** START PROVIDED TEXT **

Kentucky mine operators gear up for a coal revival

By Naomi Spencer
15 March 2006

A number of new legislative proposals circulating through the Kentucky General Assembly are aimed at the further relaxation of safety and labor standards for the coal industry. In the past three years, coal prices and demand for Appalachian coal have risen drastically. Mine owners have upped production, opened more dangerous mines, and repeatedly violated safety regulations, endangering workers and resulting in hundreds of deaths and injuries.

So far this year, 21 miners have been killed, 19 in Appalachia. The Sago Mine disaster and deaths of 12 West Virginia miners in January focused national attention on both the work and economic conditions in the region.

Since then, government officials have paid lip service to stricter inspections and enforcement, while promising to improve the social circumstances that leave residents with little financial opportunity outside of the most dangerous occupations. Meanwhile, the opposite course is being followed by industry, with the full backing of the local, state, and federal administrations.

In Kentucky, public concern prompted a revision in mine safety standards. Last month, the state’s Democratic-controlled House and Republican Senate crafted separate bills to update the antiquated protection laws; neither revision made drastic changes to the earlier statutes, to the approbation of the powerful coal lobby.

Both versions added the requirement that mine owners provide emergency respirators, other self-rescuing devices, and employee whistleblower protection for reporting violations. The House bill, which was passed unanimously on February 9, also recommended that state inspectors visit mining sites four times a year, that miners be equipped with tracking devices, and that fines be increased for owners in violation.

The Senate version, which passed unanimously by a committee substitute vote March 10, requires neither an increase in the number of annual inspections—currently only twice a year—nor tracking devices provided by mine owners.

The bill deletes previous legislation that allowed airflow openings to serve as emergency escape ways, and requires flashing devices indicating the direction of exits. Most of these rules would take effect no sooner than September, and the various emergency devices such as respirators and air tanks are only required to be installed in mines by July 1, 2007. Even then, mine operators can be issued a waiver from the state Mine Safety Review Commission if the devices are unavailable, a frequent recourse for both government and industry, which have scaled back investments in such technology. The mine owners are expected to supply devices that provide only one hour’s worth of protection per worker.

The bill also includes a provision penalizing mine owners for inadequate roof control and mine ventilation plans that put miners in imminent danger of death or serious injury—with a maximum penalty of $5,000.

** END PROVIDED TEXT **
** START ENTRIES SHOWN **

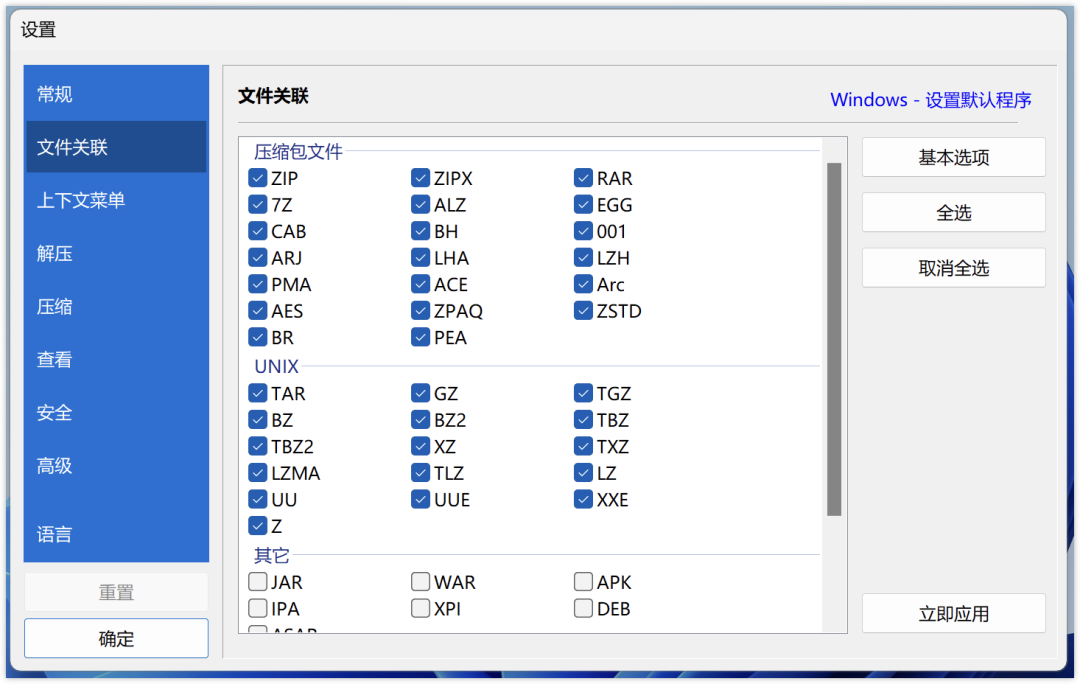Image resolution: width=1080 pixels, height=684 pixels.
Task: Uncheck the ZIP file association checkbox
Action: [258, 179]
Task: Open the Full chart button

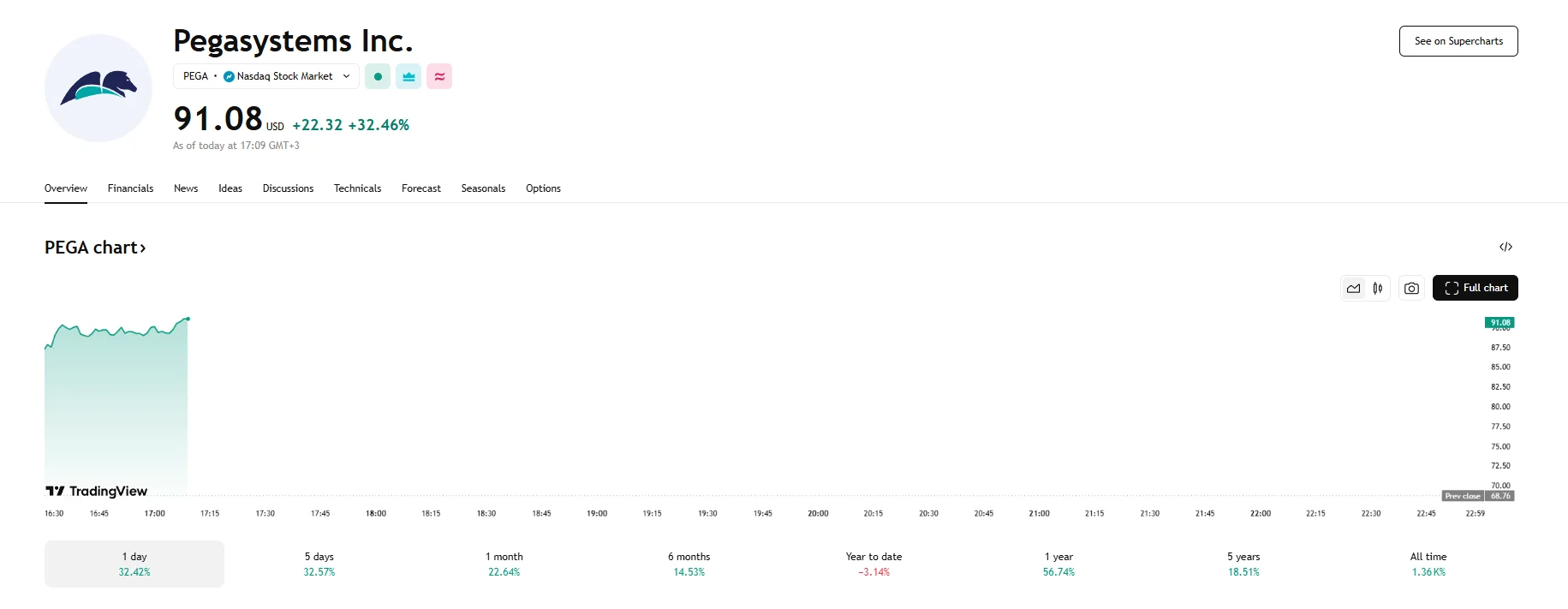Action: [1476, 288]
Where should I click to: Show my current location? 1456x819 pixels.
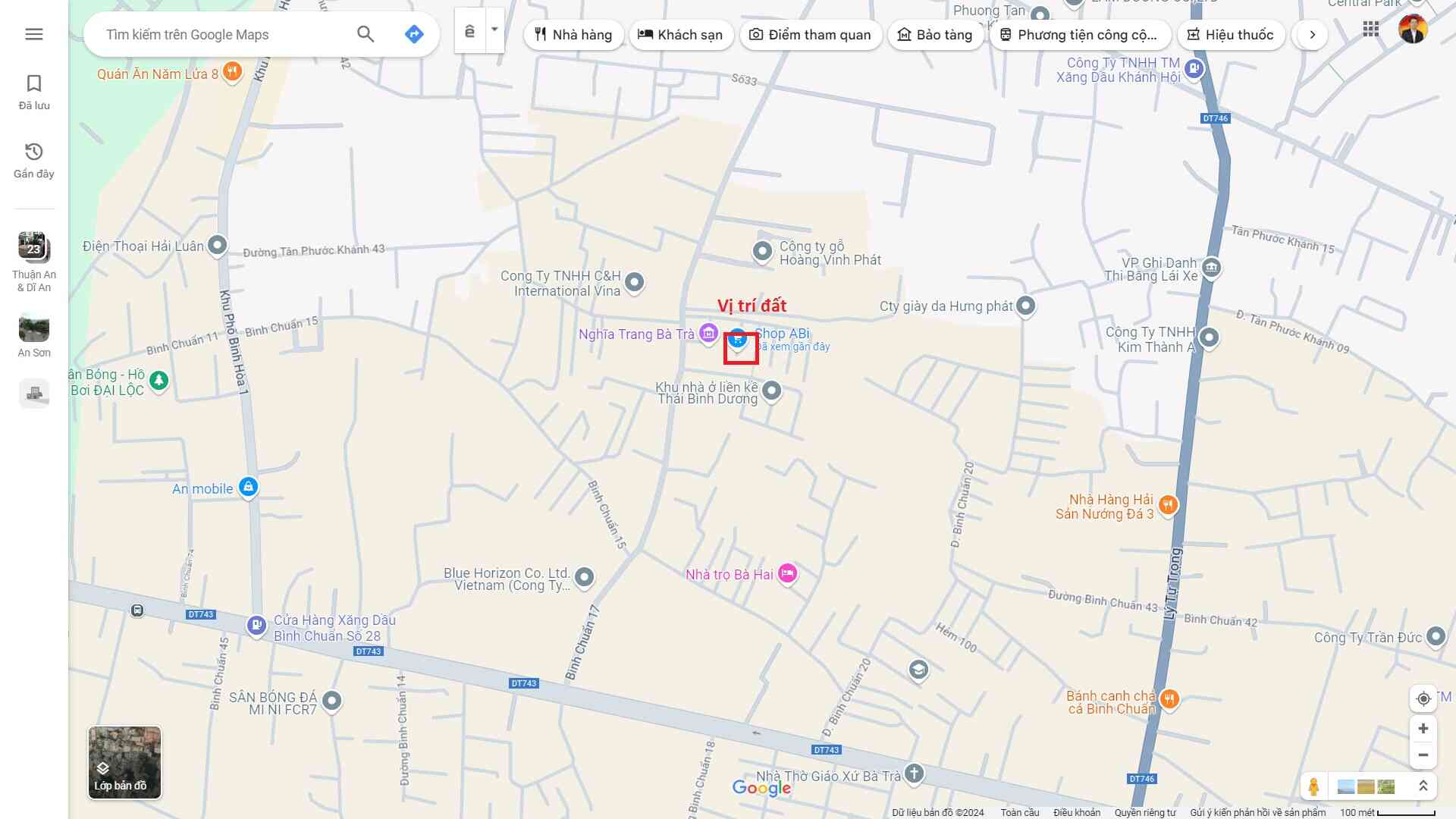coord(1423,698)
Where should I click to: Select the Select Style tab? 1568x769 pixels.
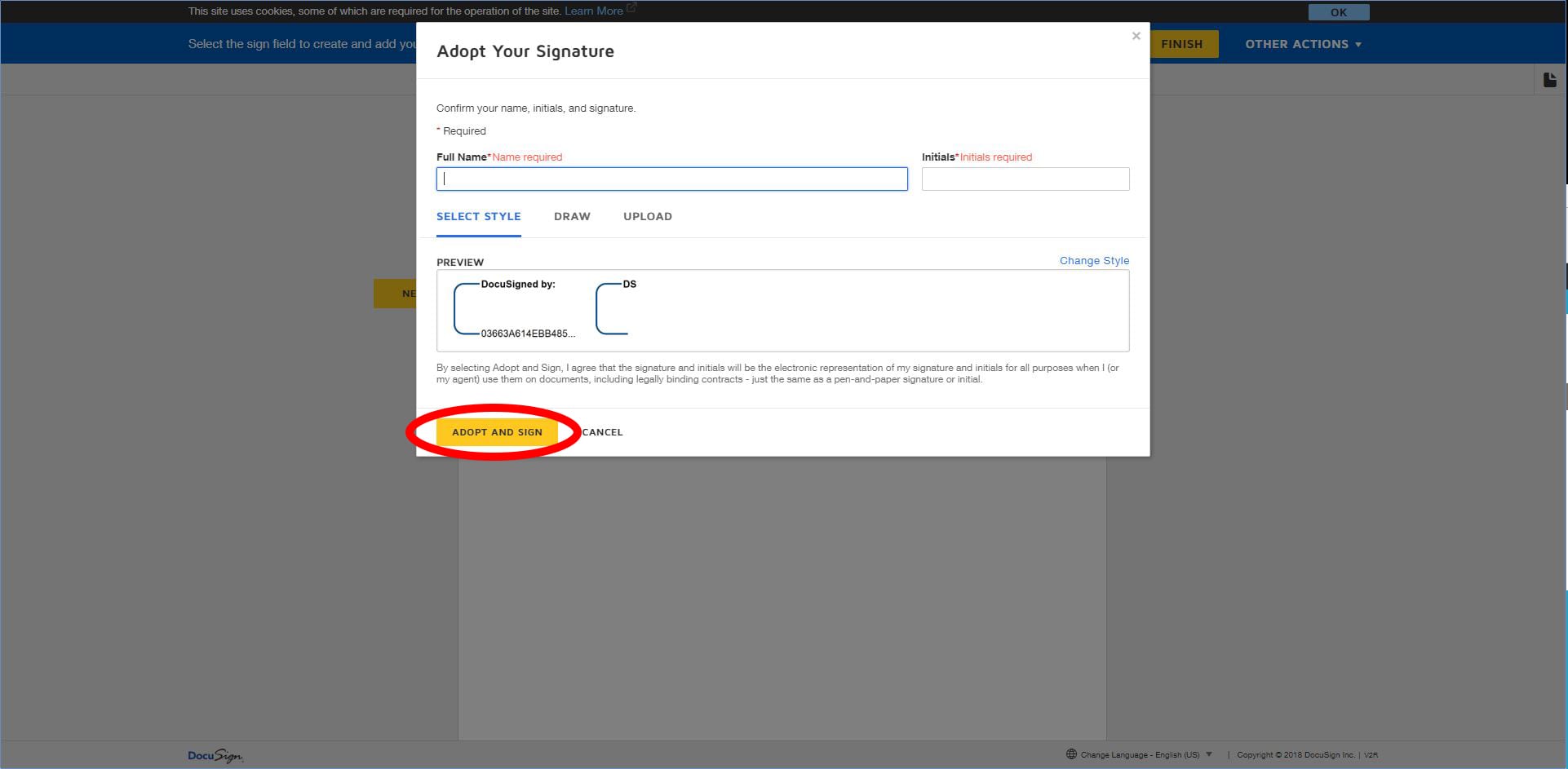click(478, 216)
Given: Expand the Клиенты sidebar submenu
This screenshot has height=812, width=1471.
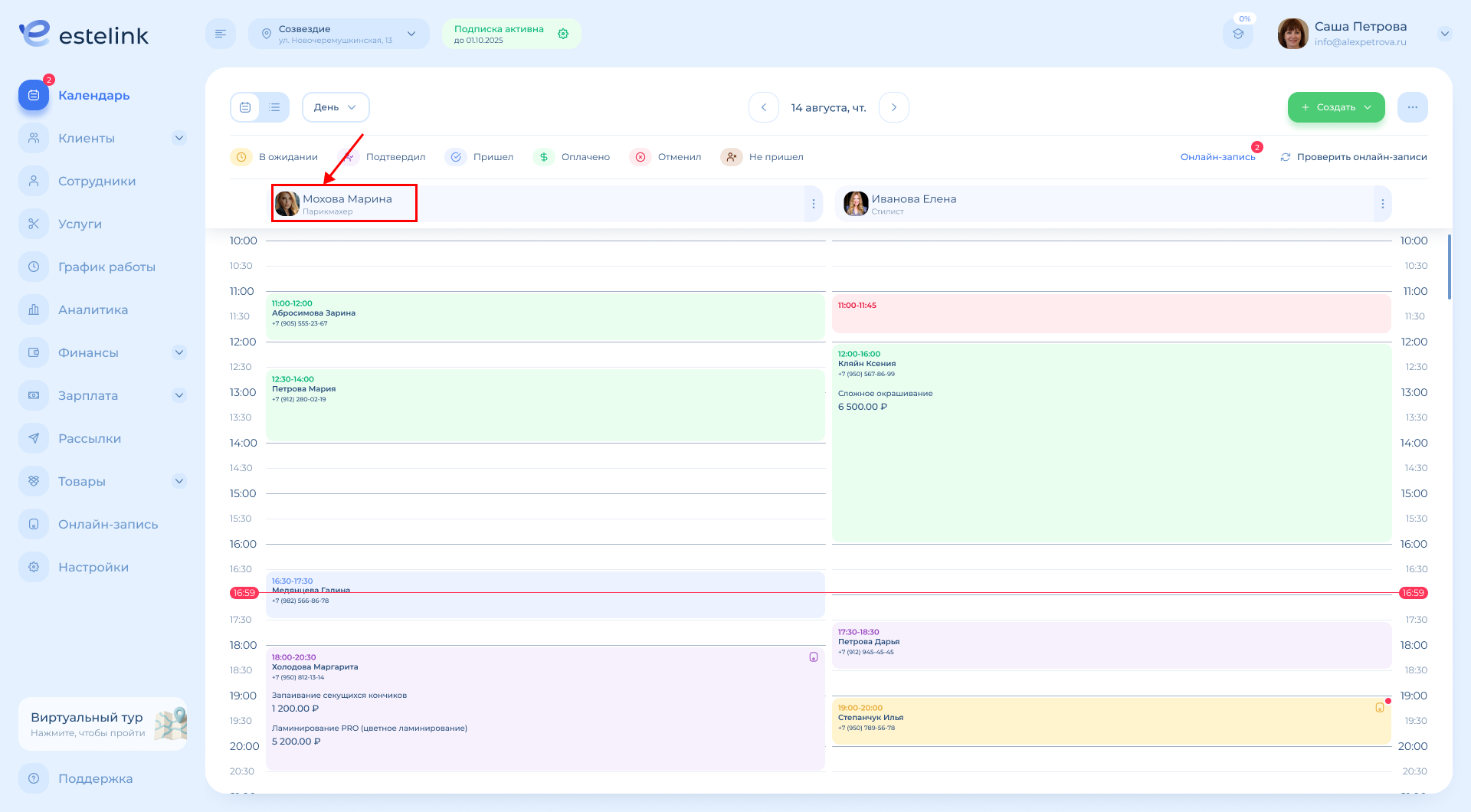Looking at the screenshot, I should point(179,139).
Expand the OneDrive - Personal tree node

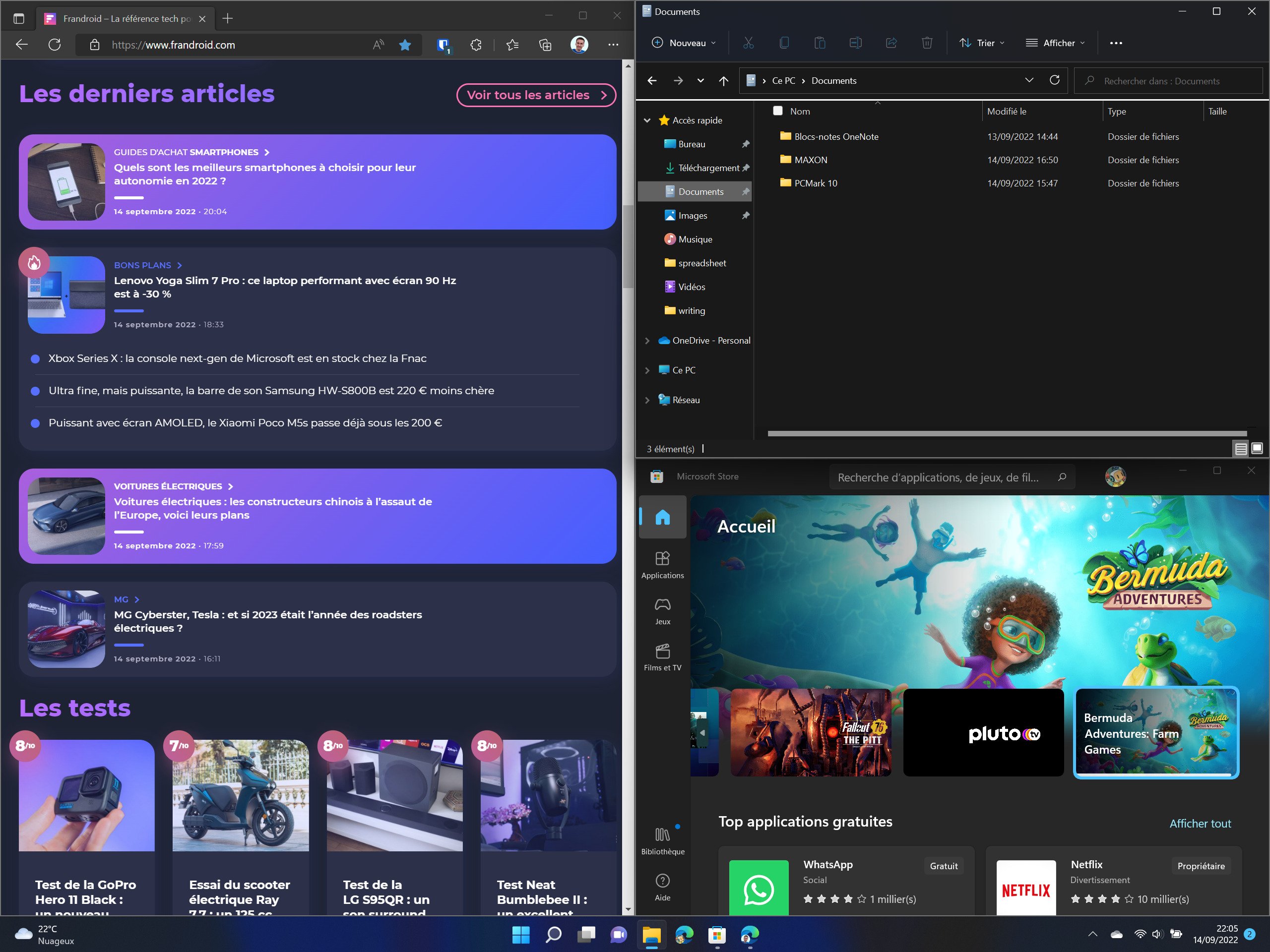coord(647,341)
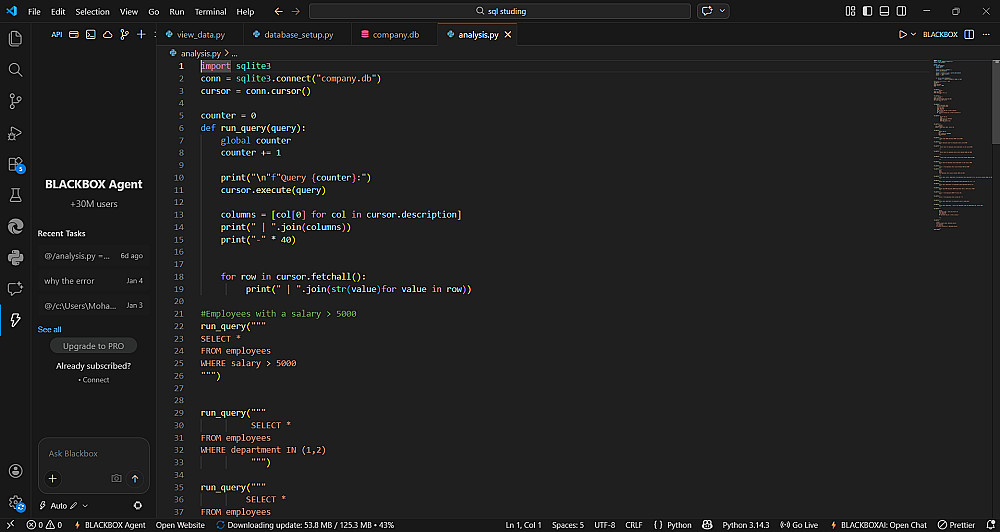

** END ENTRIES SHOWN **

EXERCISES TO COMPLETE
1 – Using the mine safety article, explain in one to three sentences why a mine operator could be excused from installing the required emergency devices.
2 – Reproduce the mine safety article word for word, starting at "In Kentucky, public" and ending at "powerful coal lobby.".
3 – Write the next part of the article on Kentucky's mine safety bills.

ANSWERS BY TASK
1 – A mine operator can get a waiver from the state Mine Safety Review Commission if the devices are unavailable. The article calls this a frequent recourse for both government and industry, which have scaled back investments in such technology.

2 –
In Kentucky, public concern prompted a revision in mine safety standards. Last month, the state’s Democratic-controlled House and Republican Senate crafted separate bills to update the antiquated protection laws; neither revision made drastic changes to the earlier statutes, to the approbation of the powerful coal lobby.

3 –
According to Republican Robert Stivers, the Senate bill’s sponsor, the new legislation was “a bipartisan effort involving representatives from both chambers, the industry, labor and the state,” and Republican Governor Ernie Fletcher is expected to sign it into law.

In late January, West Virginia Governor Joe Manchin, a Democrat, signed similar legislation in his state. However, no deadlines were imposed on the coal companies to comply with its provisions, and before the new law is implemented, state legislators must first draft up rules on how it will be enforced—a process, no doubt, that will be done in consultation with the mining industry.

Meanwhile federal Mine Safety and Health Administration (MSHA) authorities gave International Coal Group permission to resume production at the Sago Mine next week, with Governor Manchin personally vouching for the safety of the mine, which was cited for more than 200 safety violations in 2005.

Coincidentally, but not insignificantly, the day the Kentucky bill passed out of committee marked the 30th anniversary of the Scotia Mine explosion in Letcher County, Kentucky, which killed 15 miners and 11 rescue workers. During the energy crisis of the 1970s, the demand for Appalachian coal had surged after decades of decline.

In 1968, eastern Kentucky miners numbered approximately 24,000; within 10 years, there were 64,000 in the region. With an enormous growth in the industry and workforce came accidents, dangerous production speeds—and unparalleled militancy among miners, particularly in eastern Kentucky, which saw struggles such as the one at the Brookside mine in Harlan County that pitted workers against company gun thugs and police in strikes that took on the character of guerrilla warfare.

In the aftermath of the 1977-1978 nationwide coal strike, in which miners defied the Carter administration’s Taft-Hartley back-to-work order, the employers sought to crush this militancy by shifting energy production away from the coal fields and by taking on and defeating strikes, such as those at A.T. Massey and Pittston Coal, which were isolated and betrayed by the United Mine Workers of America (UMWA). As a result, in eastern Kentucky, UMWA membership fell by thousands, and today the union is only a shell. According to the federal Energy Information Agency, only 271 UMWA miners remain in eastern Kentucky.

Beginning in the mid-1980s, eastern Kentucky miners were laid off by the thousands, replaced by large-scale surface-mining and mountaintop-removal operations that were able to extract coal faster with only a fraction of employees. By 2003, only 15,000 miners were working in the region, unchanged in 2006.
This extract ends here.